Ten days after the Botafogo comeback, Palmeiras took the lead and held it through the final round, securing their 12th Brasileirão title, a back-to-back championship not seen since 1994, dubbed the Heroic Comeback.

=== Third consecutive Paulista title in 2024 ===

Anibal Moreno

Closing ceremony of the 2024 Campeonato Paulista final at Allianz Parque

Palmeiras players lift the 2024 Paulista trophy

In 2024, Palmeiras and Santos alternated at the top of the Campeonato Paulista, with Palmeiras finishing the first phase on top.

Both teams advanced through the quarterfinals and semi-finals, setting up another final showdown.

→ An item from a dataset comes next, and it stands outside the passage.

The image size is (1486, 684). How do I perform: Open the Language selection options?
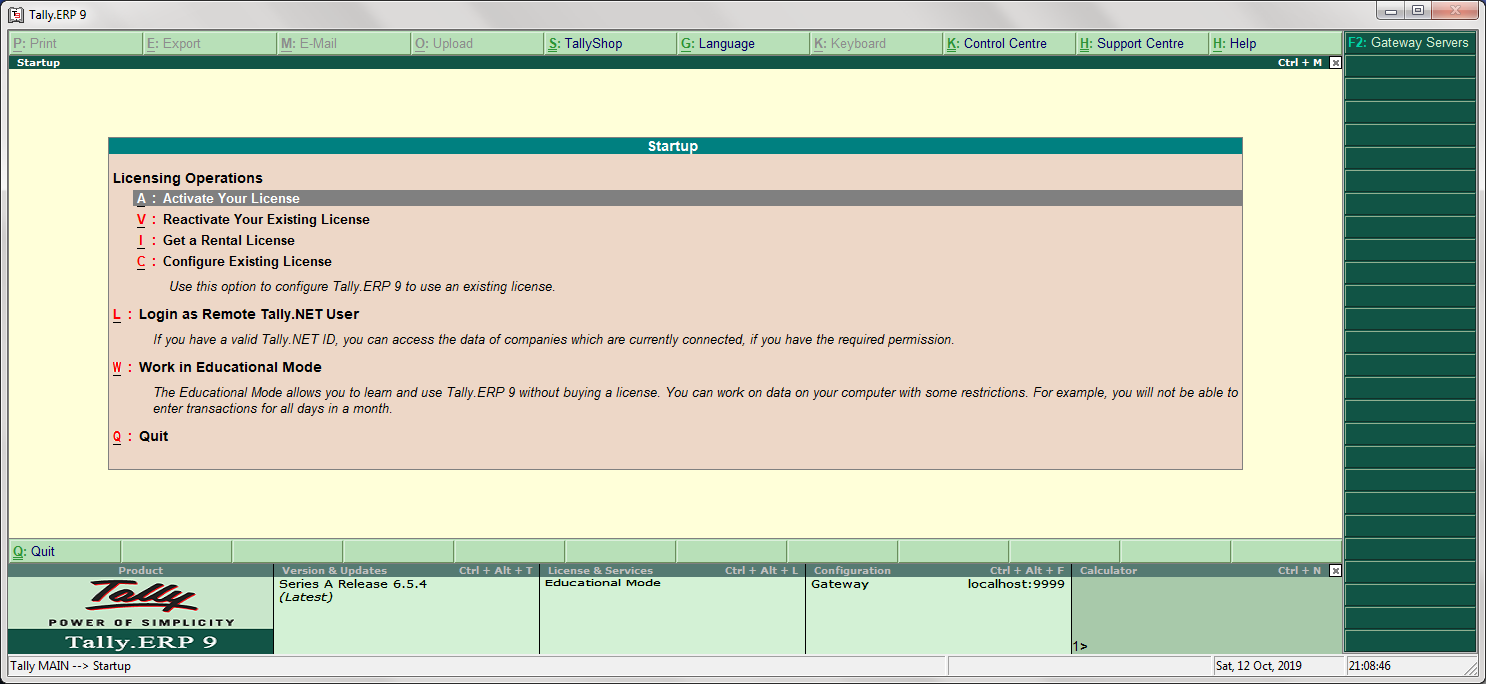pyautogui.click(x=716, y=43)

Palmeiras, with the best record, hosted the second leg. The first match, on March 31 at Vila Belmiro, saw Santos win 1–0 with a goal by Romulo Otero, giving them the edge.

On April 7 at Allianz Parque, Palmeiras, led by a stellar performance from Endrick and goals by Raphael Veiga (from a penalty) and Aníbal Moreno, won 2–0, overturning the deficit to claim the title—their first triple Paulista title in a row since 1934.